We watched them being processed, their names taken and forms filled in both at Chalong Police Station and in Phuket City, at the Immigration offices where home will temporarily be a rudimentary cell.

The cell is too small to hold more than about 35 or 40 prisoners, and even that number crowds captivity beyond a few days.

When the last Rohingya vessel landed on Phuket about a year ago, the occupants - about 65 men and boys - were split between Phuket and Phang Nga Immigration centres.

To this day, what eventually happened to them remains a mystery. We saw the prisoners on a security camera at Immigration once, praying, as good Muslims do, despite their primitive surroundings.

After a few months, the Phuket cells returned to being empty. Where did they go? Where will the latest captive men and boys go?

There is no space in detention cells in Thailand for the hundreds of Rohingya who continue to sail south, despite the risks.

The likelihood is that these men and boys, even though they number about 100, will simply vanish one day. Perhaps tomorrow, perhaps in a couple of weeks or months.

They will either be trucked north to the border with Burma, and tacitly handed over to people smugglers there, or taken south for a similar assignation close to the Thai-Malaysia border.

Even as that happens, other Rohingya will be preparing to stake their lives on voyages in boats that are barely capable of staying afloat.

Such is the lot of the Rohingya, the ''ogres'' of the new, acceptable Burma. Isn't it about time the world woke up?


Comments have been disabled for this article.


A very poignant and well written report of the facts. The more stories like this that find their way into the world press the better is the hope of salvation for these poor disadvantaged folk.

Don't be put off by the naysayers, keep up the good work.

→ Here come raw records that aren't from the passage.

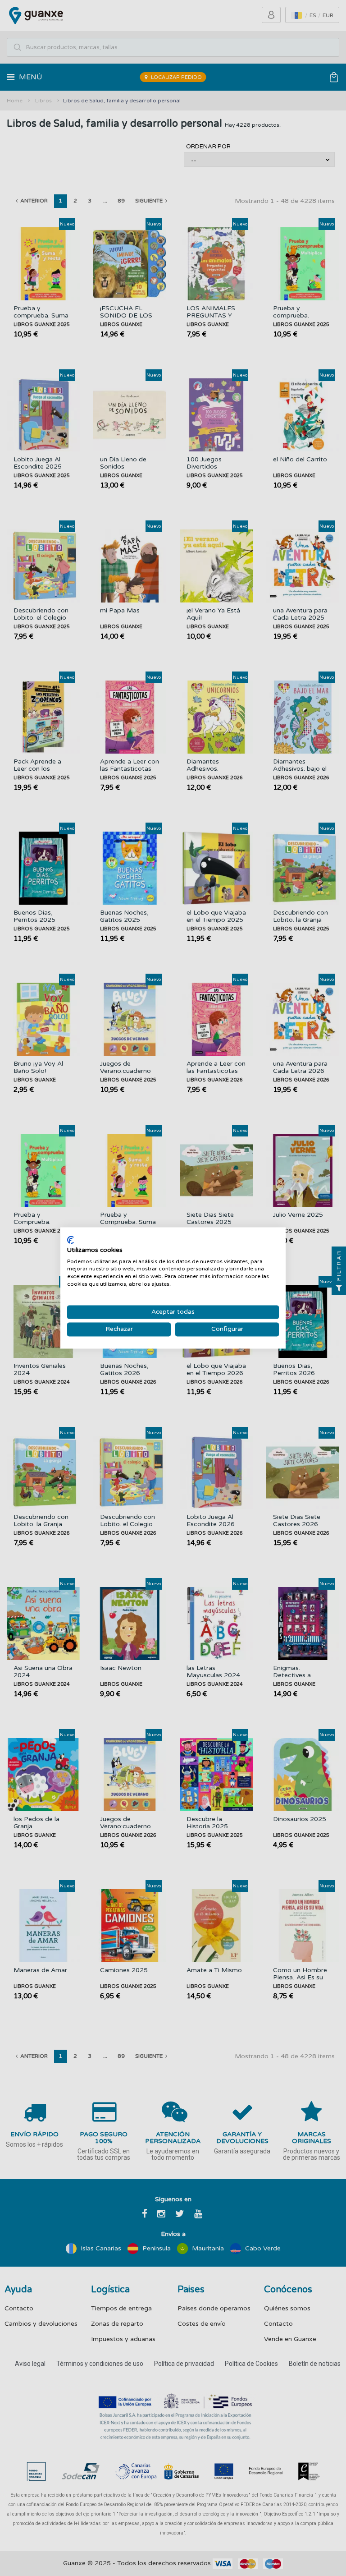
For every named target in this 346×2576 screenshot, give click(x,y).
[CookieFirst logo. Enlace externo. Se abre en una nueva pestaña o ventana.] (70, 1240)
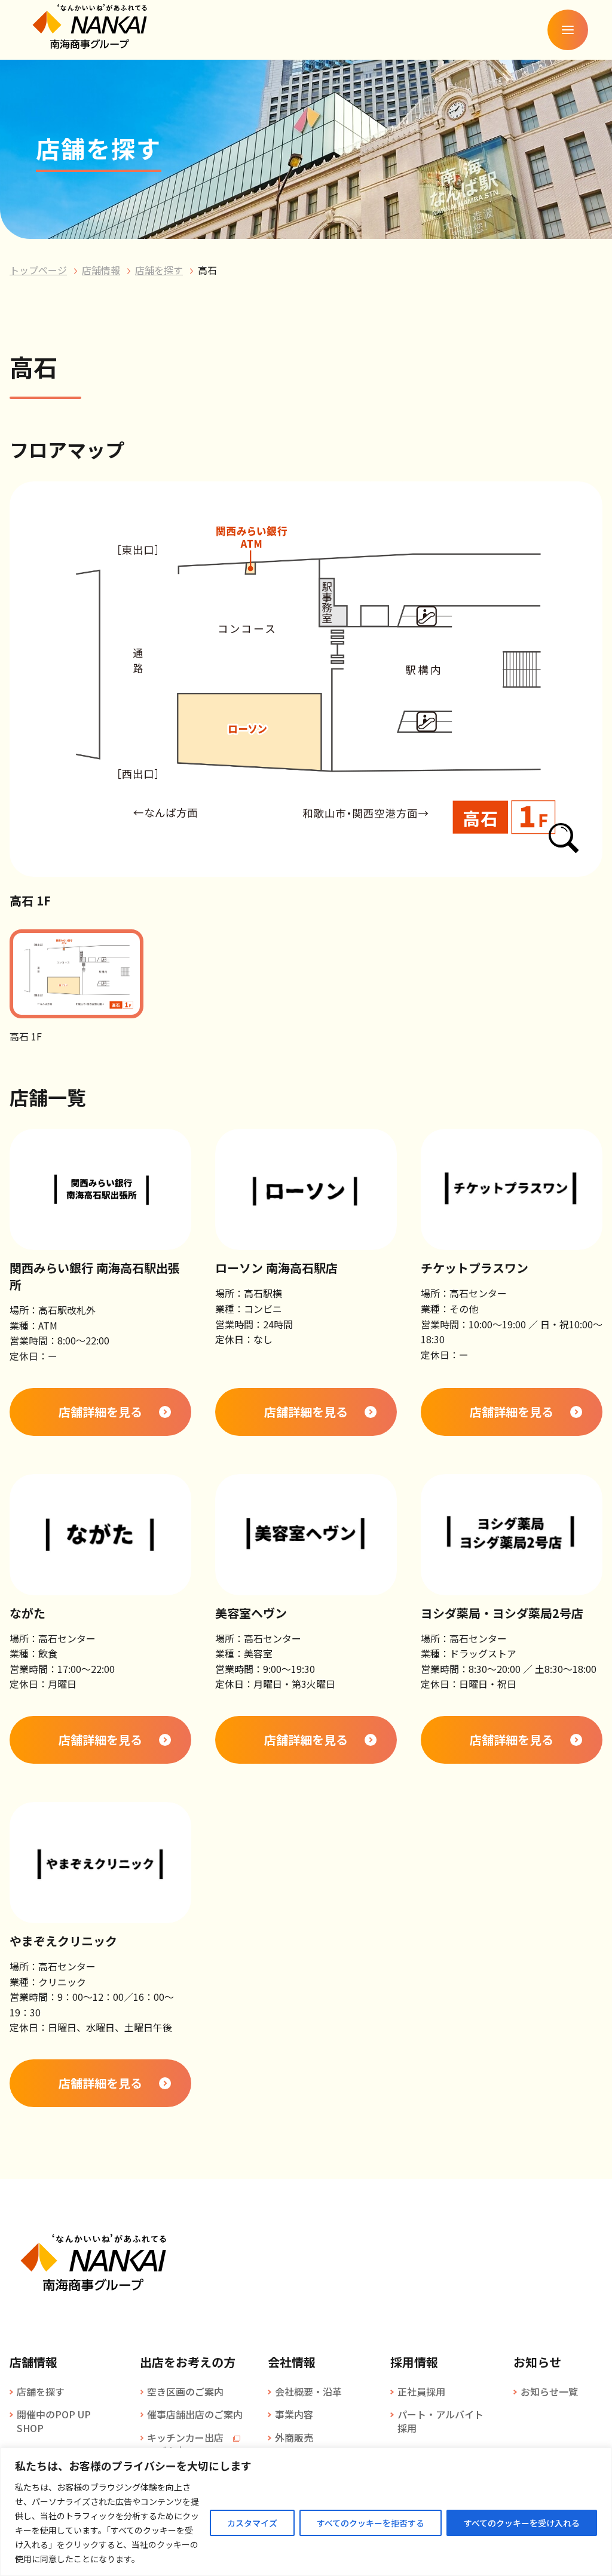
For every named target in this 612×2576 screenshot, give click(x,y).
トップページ (38, 270)
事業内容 (294, 2414)
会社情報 (292, 2362)
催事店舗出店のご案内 (195, 2414)
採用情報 (414, 2362)
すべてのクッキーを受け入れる (522, 2523)
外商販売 (294, 2437)
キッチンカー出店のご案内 (185, 2444)
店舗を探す (159, 270)
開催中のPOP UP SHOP (54, 2421)
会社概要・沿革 (308, 2391)
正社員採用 (421, 2391)
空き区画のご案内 (185, 2391)
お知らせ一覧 (549, 2391)
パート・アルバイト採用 (440, 2421)
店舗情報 (101, 270)
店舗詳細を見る (100, 1411)
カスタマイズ (252, 2523)
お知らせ (537, 2362)
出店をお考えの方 (187, 2362)
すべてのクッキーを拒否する (370, 2523)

Posted by innocent bystander on February 26, 2012 19:29


not many of my friends feel sorry for this illeigal people! i like to pay low tax, why should we thai people take care of this people? let the ritch falang take care of them if you want them here, i dont want to pay more tax! or send them to Malysia!


Posted by ????????????????????? on February 26, 2012 19:31


Ogres? OGRES! The comment from the Burmese 'diplomat' are monstrous. Of course they look like ogres after 12 days at sea in an open boat under the blazing sun. I hope they don't just disappear. I hope that maybe Malaysia will take them. Or the more Muslim areas of southern Thailand.

Posted by Mr Man on February 26, 2012 20:22

Editor Comment:

No room at your place?


I don't think you are quite right regarding the Rohinga as Myanmar citizens. They were originally illegal immigrants from Bangladesh and refused to move back due to the border area of Myanmar being more profitable than the Bangladesh area they originated.
They would be entitled to Bangladeshi citizenship however are trying to travel to Malaysia for economic reasons and the hope to be accepted by countries such as Australia for refugee status.
Refugee status for Myanmar citizens, and also Rohingya, will be greatly reduced once sanctions etc are removed so expect many more Rohingya coming past Phuket for economic reasons.

Posted by Jimmy on February 26, 2012 21:29

Editor Comment:

The Burmese government makes that claim, Jimmy, to justify its policy of ethnic cleansing. Rohingya have lived in Burma for hundreds of years - possibly 700 years, according to some authorities. If they are Bangladeshis, then why does the Bangladesh government treat them as refugees from Burma? It's a plain case of discrimination because the Rohingya are so different to other residents. The restrictions on their daily lives and the appalling treatment by the Burmese government are what forces them into boats. Their dream is about escape from persecution. The phrase ''for economic reasons'' seems to be an excuse some find easier to accept, especially those who want to befriend Burma ''for economic reasons.''


Wow, Tussanee. You sound like the stereotype of a heartless person. Saying, "let the ritch falang take care of them if you want them here," makes you sound like a very, very small person.